Thwarted supply-chain hack sets off alarm bells across DC

John Sakellariadis
·3 min read

A foiled attempt to subvert a widely used software utility is raising critical questions across D.C. about the vulnerability of the open-source supply chain — and to what extent foreign nation-states are actively using cloak-and-dagger human spycraft to exploit it.

What happened: Andres Freund, a software engineer at Microsoft, discovered fragments of malicious code expertly hidden inside two versions of an immensely popular open-source data compression tool Friday March 29, which had by then been incorporated into two versions of the widely used Linux operating system.

That kicked off a mad scramble among security pros and government agencies to prevent the compromised code — known as Xz — from being used to launch spying campaigns or cyberattacks against affected Linux users. The U.S. government’s lead civilian cybersecurity agency, CISA, issued swift guidance on how to address the issue Friday.

The impact: Those timely efforts — and the targeted nature of the exploit itself — appear to have prevented most of the fallout of the hack. Still, the caper has sent shivers through the cybersecurity world as much for what it did as how it was carried out.

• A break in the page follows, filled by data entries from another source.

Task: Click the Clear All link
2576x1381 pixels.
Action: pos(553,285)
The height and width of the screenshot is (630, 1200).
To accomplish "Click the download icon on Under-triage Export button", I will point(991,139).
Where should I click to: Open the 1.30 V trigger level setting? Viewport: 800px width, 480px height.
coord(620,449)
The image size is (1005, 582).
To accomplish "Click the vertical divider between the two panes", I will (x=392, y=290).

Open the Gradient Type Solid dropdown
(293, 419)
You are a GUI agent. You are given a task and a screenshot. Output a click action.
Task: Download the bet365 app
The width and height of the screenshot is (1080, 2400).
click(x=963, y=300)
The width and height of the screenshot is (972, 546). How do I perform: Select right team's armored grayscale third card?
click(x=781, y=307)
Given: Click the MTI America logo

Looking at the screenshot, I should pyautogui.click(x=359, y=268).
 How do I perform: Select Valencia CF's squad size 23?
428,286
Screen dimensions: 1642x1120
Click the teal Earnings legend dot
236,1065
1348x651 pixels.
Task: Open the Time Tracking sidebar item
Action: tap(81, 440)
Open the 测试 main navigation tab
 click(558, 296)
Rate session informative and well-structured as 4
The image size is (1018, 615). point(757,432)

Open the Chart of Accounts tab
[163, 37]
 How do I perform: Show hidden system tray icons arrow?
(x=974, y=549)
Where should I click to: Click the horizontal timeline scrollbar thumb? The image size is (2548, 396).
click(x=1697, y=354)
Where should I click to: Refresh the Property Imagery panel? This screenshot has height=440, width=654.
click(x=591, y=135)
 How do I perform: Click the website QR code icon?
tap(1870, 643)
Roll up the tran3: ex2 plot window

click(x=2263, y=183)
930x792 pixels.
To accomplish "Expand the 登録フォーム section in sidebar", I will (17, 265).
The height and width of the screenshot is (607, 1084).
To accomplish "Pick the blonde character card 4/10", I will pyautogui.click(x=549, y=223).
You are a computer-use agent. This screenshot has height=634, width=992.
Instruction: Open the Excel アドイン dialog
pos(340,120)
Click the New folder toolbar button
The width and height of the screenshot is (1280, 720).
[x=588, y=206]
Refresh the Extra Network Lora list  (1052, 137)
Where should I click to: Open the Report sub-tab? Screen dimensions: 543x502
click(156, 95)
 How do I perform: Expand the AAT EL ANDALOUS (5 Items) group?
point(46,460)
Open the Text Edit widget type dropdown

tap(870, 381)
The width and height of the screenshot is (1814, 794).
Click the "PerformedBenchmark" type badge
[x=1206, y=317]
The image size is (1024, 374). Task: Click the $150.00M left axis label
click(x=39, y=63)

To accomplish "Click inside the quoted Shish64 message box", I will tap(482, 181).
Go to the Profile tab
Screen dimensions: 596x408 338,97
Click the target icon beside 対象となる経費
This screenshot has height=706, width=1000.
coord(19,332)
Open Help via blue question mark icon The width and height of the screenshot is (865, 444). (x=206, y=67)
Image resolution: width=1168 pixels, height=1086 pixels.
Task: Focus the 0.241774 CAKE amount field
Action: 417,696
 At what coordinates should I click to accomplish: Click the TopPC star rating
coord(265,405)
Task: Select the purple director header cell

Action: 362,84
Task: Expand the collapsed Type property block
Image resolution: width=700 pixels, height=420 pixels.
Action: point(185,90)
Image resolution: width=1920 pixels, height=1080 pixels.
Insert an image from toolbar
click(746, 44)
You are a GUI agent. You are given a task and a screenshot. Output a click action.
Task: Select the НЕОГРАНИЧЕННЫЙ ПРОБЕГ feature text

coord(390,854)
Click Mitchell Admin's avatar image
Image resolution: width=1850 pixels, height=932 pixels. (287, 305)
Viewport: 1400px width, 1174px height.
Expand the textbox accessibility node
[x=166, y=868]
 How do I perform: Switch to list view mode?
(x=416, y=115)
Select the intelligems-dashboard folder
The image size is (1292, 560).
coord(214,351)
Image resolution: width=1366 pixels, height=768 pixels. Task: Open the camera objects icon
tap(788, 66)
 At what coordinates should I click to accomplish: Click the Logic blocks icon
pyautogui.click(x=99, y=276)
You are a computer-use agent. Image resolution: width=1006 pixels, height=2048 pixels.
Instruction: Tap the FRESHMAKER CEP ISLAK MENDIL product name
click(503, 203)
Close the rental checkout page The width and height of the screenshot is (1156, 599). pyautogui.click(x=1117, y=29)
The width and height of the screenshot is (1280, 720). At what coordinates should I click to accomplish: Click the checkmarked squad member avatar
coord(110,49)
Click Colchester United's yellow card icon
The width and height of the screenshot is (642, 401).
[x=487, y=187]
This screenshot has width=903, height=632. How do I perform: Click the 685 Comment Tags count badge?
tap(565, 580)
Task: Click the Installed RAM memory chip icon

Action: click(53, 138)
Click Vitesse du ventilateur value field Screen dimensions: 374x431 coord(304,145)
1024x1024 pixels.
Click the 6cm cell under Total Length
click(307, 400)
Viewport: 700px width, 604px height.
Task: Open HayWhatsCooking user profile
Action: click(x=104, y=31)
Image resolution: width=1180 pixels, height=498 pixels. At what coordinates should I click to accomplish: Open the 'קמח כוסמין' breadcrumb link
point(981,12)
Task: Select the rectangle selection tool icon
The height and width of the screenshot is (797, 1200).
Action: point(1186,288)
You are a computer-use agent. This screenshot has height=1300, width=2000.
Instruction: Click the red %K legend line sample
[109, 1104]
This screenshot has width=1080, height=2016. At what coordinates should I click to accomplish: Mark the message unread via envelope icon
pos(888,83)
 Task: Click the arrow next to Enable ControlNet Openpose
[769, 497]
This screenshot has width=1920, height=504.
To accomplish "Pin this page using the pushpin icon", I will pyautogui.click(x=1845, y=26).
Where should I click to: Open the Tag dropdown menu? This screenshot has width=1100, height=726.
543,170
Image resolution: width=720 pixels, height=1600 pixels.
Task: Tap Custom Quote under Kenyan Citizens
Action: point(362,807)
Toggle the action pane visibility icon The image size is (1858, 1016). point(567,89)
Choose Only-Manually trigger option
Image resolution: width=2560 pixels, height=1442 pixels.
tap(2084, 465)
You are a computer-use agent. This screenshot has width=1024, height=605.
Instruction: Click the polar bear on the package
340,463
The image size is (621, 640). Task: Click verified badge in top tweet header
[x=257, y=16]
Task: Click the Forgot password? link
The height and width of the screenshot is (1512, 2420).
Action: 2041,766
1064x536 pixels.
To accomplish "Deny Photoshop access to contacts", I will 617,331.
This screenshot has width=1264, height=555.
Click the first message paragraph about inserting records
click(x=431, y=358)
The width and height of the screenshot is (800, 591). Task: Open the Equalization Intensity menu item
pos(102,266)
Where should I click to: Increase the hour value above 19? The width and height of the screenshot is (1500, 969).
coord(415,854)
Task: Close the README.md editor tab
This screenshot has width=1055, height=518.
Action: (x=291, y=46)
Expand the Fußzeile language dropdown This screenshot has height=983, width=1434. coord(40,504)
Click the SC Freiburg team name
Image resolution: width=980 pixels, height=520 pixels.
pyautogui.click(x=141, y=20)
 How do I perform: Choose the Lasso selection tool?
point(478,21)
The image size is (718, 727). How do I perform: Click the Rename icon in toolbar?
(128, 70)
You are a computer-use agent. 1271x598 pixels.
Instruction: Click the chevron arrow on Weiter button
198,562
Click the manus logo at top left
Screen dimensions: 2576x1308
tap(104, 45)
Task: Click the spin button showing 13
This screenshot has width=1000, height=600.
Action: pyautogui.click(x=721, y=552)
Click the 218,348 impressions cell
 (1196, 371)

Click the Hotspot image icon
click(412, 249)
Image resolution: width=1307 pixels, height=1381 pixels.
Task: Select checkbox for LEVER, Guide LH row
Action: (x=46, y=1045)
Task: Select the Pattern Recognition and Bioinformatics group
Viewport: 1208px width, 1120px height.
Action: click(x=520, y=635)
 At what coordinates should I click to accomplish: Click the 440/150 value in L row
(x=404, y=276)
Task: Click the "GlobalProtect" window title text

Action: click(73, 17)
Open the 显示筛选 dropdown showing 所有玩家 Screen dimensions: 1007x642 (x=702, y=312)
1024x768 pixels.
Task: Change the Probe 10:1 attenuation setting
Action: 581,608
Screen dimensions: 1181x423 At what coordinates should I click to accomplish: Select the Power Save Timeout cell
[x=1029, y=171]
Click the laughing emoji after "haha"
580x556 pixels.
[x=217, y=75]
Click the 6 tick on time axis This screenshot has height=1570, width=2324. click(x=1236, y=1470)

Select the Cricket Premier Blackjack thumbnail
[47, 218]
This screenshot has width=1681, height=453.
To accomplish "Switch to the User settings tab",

A GitHub user identified as Jia Tan — who may not be a real or an individual person — spent roughly two years building their bona fides in the developer community before exploiting that trust to take over control of Xz. In marking that trajectory, Jia Tan also appears to have gotten a reputational boost from at least five other GitHub users who aggressively vouched for their trustworthiness, according to Marc Rogers, a white hat researcher who has been investigating the hack.

That type of human-enabled digital spycraft is nearly unprecedented in open source, argued Anjana Rajan, the assistant national cyber director at the White House Office of the National Cyber Director. “This is like an insider threat in the open source ecosystem, which we haven't really seen before," she said.

The here and now: The FBI and the NSA did not respond to a request for comment about whether they are investigating potential nation-state involvement in the caper. But former government cyber experts said they have no doubt they are.

“I’m 100% certain there are people in the U.S. government who lost their weekends over this and are working diligently to get to the bottom of it,” said Jake Williams, a former NSA hacker. Other researchers said state involvement is likely given how skilled the Xz exploit code was.

Dave Aitel, another former NSA hacker, likened the incident to some of the biggest Russian hacks in recent memory, including the 2020 Kremlin espionage campaign into government IT contractor SolarWinds. “I mean this is huge,” he said.

The long-term concern: The incident is pushing cyber pros to re-examine the security writ large of open-source code, software anyone can examine, use, edit or distribute. Though it is a critical engine of the modern digital economy, open-source software like Xz is often maintained by as few as one volunteer. And there are even some signs that Jia Tan may have targeted Xz because its former developer had complained about being overworked.

“I think there's a lot of conversations that we need to have about what we do next” to protect open source code, said Rajan, White House official.

“There are thousands of code projects out there that are being maintained by people in a thankless way because these are unexciting critical dependencies of things on the internet,” said Rogers, the white hat hacker, and this attack “is preying on that fact.”